**WORK TO COMPLETE**
Pick out every line in the data below that holds "will".

Stored items:
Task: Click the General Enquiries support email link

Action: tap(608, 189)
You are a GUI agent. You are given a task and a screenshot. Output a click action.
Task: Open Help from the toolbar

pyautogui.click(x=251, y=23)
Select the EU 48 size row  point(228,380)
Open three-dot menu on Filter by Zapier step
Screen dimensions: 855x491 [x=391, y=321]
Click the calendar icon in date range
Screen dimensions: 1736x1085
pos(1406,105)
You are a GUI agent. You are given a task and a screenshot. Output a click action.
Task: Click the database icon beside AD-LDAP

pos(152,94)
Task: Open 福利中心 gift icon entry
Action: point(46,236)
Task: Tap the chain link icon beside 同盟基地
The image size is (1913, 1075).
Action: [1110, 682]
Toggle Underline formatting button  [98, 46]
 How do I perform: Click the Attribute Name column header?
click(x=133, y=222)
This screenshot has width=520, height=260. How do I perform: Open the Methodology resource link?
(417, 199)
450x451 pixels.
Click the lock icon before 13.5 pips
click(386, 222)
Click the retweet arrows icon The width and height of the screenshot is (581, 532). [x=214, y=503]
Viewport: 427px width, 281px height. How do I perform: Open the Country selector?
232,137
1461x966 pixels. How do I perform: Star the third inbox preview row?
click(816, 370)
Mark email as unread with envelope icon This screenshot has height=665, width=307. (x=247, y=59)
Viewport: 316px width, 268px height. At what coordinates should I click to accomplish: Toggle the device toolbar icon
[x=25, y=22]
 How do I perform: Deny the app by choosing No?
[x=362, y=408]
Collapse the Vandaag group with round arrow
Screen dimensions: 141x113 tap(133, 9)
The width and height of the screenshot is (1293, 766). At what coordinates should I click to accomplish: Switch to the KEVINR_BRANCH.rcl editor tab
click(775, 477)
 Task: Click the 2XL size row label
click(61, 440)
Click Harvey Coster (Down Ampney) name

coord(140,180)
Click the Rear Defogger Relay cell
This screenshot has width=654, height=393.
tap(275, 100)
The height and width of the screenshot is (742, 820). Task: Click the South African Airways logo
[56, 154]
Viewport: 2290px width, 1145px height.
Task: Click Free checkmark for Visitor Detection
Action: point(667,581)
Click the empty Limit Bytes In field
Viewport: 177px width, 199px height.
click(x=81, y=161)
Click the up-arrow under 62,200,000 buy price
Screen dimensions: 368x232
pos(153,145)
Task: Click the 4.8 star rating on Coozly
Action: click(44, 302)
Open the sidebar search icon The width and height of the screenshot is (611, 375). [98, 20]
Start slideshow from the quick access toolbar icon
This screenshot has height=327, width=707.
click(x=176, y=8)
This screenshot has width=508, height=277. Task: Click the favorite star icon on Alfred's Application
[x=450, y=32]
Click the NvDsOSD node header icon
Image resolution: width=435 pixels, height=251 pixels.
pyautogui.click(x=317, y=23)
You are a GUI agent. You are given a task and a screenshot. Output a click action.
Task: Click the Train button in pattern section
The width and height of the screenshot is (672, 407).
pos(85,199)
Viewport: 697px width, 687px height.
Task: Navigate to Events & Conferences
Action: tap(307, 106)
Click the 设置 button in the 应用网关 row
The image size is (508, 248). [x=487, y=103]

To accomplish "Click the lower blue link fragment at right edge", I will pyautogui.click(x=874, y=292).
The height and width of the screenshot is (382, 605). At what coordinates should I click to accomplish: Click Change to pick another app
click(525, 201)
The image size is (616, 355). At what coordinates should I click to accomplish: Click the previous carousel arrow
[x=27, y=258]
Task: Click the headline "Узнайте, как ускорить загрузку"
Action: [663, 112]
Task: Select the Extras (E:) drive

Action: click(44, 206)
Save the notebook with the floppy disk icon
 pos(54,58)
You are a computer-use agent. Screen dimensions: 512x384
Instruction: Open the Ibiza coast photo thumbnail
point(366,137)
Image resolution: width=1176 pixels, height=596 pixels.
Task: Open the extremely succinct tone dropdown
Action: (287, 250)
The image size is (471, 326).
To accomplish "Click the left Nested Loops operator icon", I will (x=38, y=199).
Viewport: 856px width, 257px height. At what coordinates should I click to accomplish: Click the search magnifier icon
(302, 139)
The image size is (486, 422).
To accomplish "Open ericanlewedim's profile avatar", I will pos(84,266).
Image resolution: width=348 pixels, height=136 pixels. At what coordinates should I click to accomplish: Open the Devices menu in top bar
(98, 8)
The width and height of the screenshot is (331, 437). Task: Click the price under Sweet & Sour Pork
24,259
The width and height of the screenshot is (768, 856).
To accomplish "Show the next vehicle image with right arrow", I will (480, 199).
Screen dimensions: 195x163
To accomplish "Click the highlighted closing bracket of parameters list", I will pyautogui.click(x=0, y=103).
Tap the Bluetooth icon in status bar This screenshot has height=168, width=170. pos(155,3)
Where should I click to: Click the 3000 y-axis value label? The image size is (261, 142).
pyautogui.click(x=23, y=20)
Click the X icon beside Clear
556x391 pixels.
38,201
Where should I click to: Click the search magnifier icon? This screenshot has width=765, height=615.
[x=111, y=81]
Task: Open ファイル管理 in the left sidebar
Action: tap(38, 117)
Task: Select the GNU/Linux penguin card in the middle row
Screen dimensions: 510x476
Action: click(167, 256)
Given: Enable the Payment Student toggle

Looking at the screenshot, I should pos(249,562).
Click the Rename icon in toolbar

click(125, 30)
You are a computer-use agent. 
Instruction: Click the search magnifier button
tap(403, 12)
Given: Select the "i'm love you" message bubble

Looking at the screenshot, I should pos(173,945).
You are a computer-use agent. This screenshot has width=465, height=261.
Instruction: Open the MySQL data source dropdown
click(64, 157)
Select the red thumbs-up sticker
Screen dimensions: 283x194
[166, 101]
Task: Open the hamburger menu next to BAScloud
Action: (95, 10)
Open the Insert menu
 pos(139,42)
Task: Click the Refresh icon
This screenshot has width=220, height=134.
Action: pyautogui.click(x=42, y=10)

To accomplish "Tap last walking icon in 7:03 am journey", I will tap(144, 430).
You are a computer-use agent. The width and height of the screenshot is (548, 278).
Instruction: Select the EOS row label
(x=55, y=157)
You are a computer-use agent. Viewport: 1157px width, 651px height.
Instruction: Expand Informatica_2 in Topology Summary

**REPLY TO THE EXERCISE**
To accomplish "Click the lower blue link fragment at right edge", I will pyautogui.click(x=874, y=292).
To accomplish "Click the left Nested Loops operator icon", I will (x=38, y=199).
To accomplish "Open ericanlewedim's profile avatar", I will pos(84,266).
To accomplish "Show the next vehicle image with right arrow", I will (480, 199).
To accomplish "Click the highlighted closing bracket of parameters list", I will pyautogui.click(x=0, y=103).
To accomplish "Tap last walking icon in 7:03 am journey", I will tap(144, 430).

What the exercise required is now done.